Sodexo: Human Rights Abuses In The Food Service Industry
By Nicole C. Lee, Esq
(TriceEdneyWire.com) - Look around you. Practically every good and service you use is not provided by companies in your neighborhood. Multi-national corporations bring you most everything from your television set to your fruits and vegetables. They are so common place now that most of us dont notice them and we just assume they are benign operations here to serve us.
Among the companies many of us dont notice is Sodexo. They provide the cafeteria and linen services at many US colleges and universities, hospitals, government facilities and many other sites. We seldom consider how the workers behind the scenes are treated. Sodexo has been found to have human rights abuses in the US and throughout the African world that are staggering.
Sodexo is the 21st largest company in the world. It has 6,000 sites around the world. It has 120,000 employees and services 10 million people. Last year it reported an income of $7.7 billion. Yet workers for the company suffer under some of the worse conditions.
Danny Glover, the chairman of the Board of TransAfrica, learned about Sodexos abuses in 2010. He then called upon me, the President of TransAfrica, to conduct an international study of Sodexo. The organization dispatched human rights researchers to countries with large Afro-descendant populations where Sodexo does business. We went to Morocco, Colombia, the Dominican Republic, and the United States. The organization was unable to gain entry into Guinea and used a report from a freelance journalist who conducted the same research. The results were startling and consistent from site to site.
The new report by TransAfrica Forum, Voices for Change: Sodexo Workers From Five Countries Speak Out, recounts the abuses described by Sodexo workers. The report finds that Sodexo employs the lowest-road employment practices which offer workers the lowest wages possible and deprives them of their basic human dignity.
In one location women are forced to take pregnancy tests to get or keep their jobs.
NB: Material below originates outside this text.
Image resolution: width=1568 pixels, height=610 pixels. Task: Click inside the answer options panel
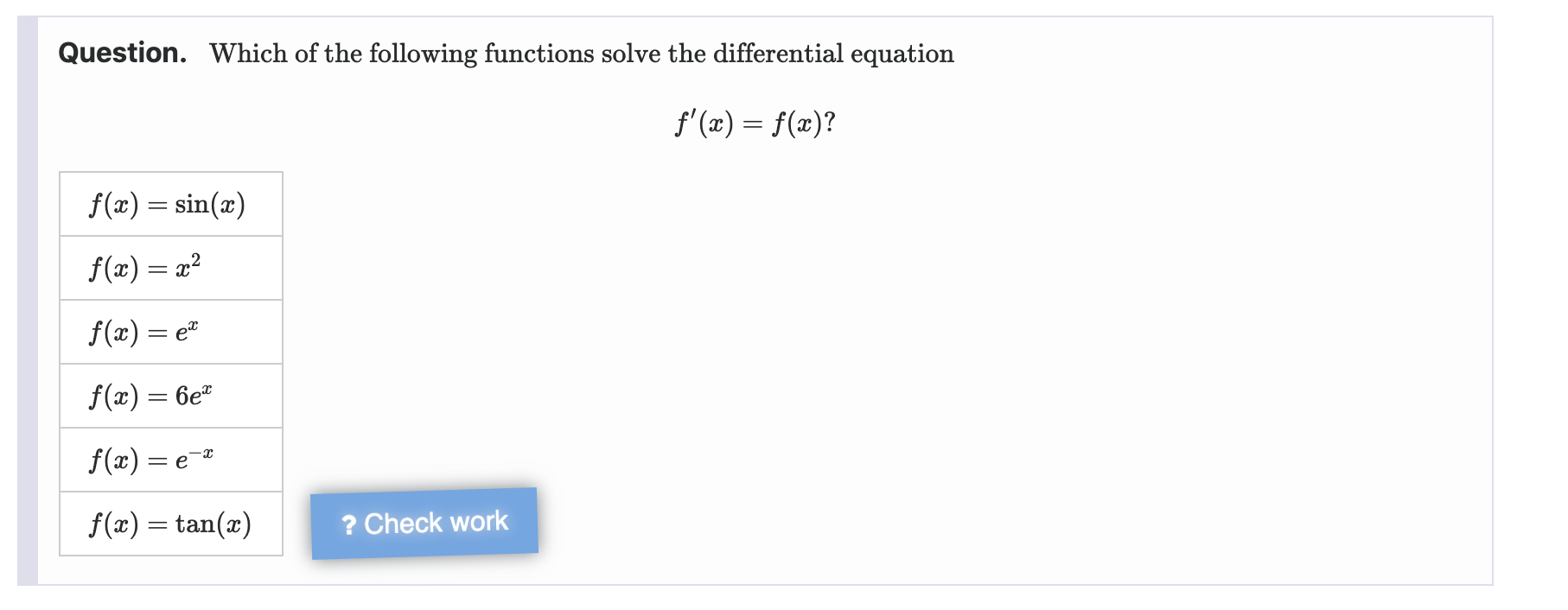click(169, 363)
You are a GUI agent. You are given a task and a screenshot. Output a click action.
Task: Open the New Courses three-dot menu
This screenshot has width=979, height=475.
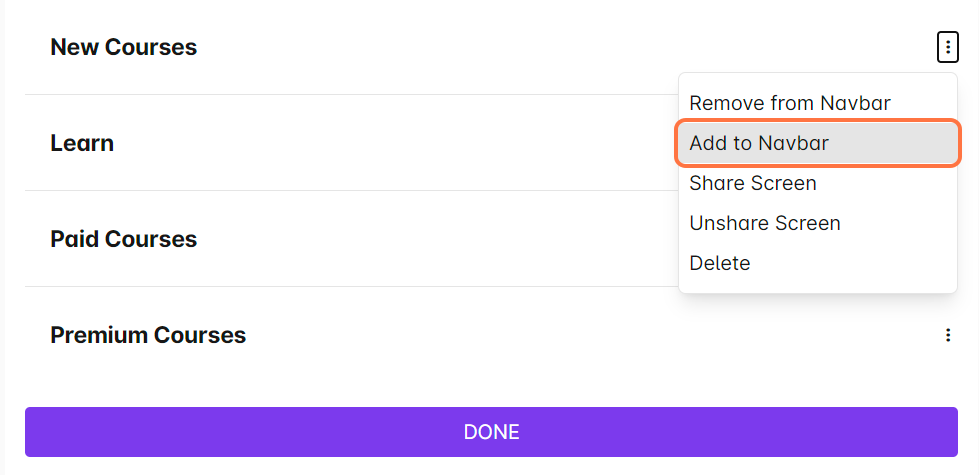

Workers are forced to eat the food off the trays left by customers. On at least one occasion workers suffered food poisoning from the spoiled food and were taken to hospitals. The racism is so apparent at one site the managers from that host country cannot sit in the cafeteria with the white managers from France. And across the board workers complained about having to work forced overtime and not receiving payment for their overtime work. The workers also told our researcher that often they have to provide their own safety equipment and there are reports of deaths at Sodexo plants due to lack of proper training. In the United States Black workers are not promoted at the same rate as their white counterparts. The full report is available on TransAfricas website at www.transafrica.org
TransAfrica has launched an international campaign against Sodexo. We have taken our complaints to the US Congress. In late January I attended the Sodexo shareholders meeting in France and spoke with investors. Sodexo is a huge corporation that can ill afford to have investors concerned about human and labor rights abuses. In addition, we have asked the 2012 London Olympic Committee to deny Sodexo a multi-billion dollar contract. The same request was made in Brazil for the upcoming World Cup games and the 2016 Olympics.
It behooves us all to stop large corporations from abusing their privileges. Sodexo is not the only bad player on the international stage, but if we can bring Sodexo to some kind of global labor agreement to improve conditions then maybe the others will follow suit or we take the next fight to them.